About this task: Every line in the data below that includes "Open" belongs in the answer, copied as it stands.

Supplied records:
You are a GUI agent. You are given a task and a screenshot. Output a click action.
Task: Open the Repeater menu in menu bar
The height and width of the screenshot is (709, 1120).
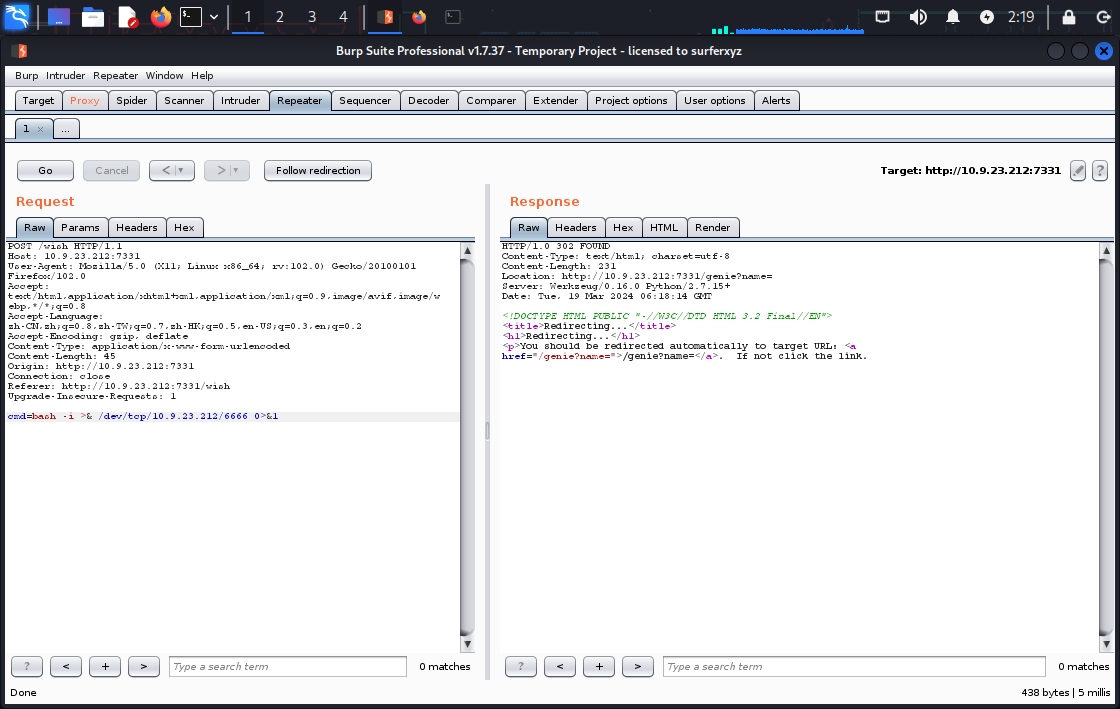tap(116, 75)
---
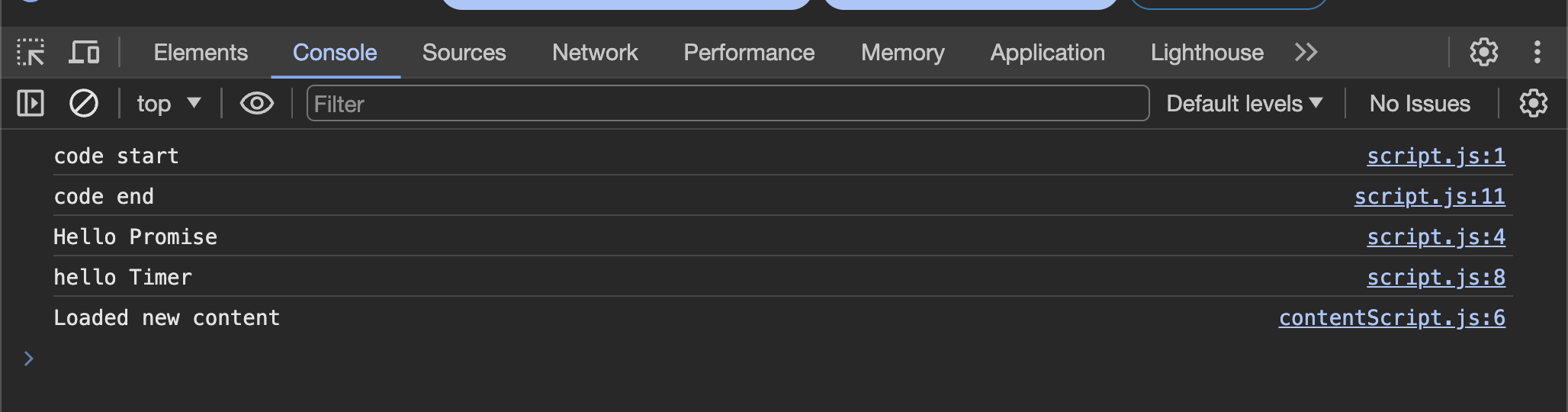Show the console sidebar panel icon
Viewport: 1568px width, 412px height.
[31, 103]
* * *
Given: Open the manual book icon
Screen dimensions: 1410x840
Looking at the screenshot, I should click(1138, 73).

Task output:
Task: Open the Repeater menu in menu bar
Given: Open the manual book icon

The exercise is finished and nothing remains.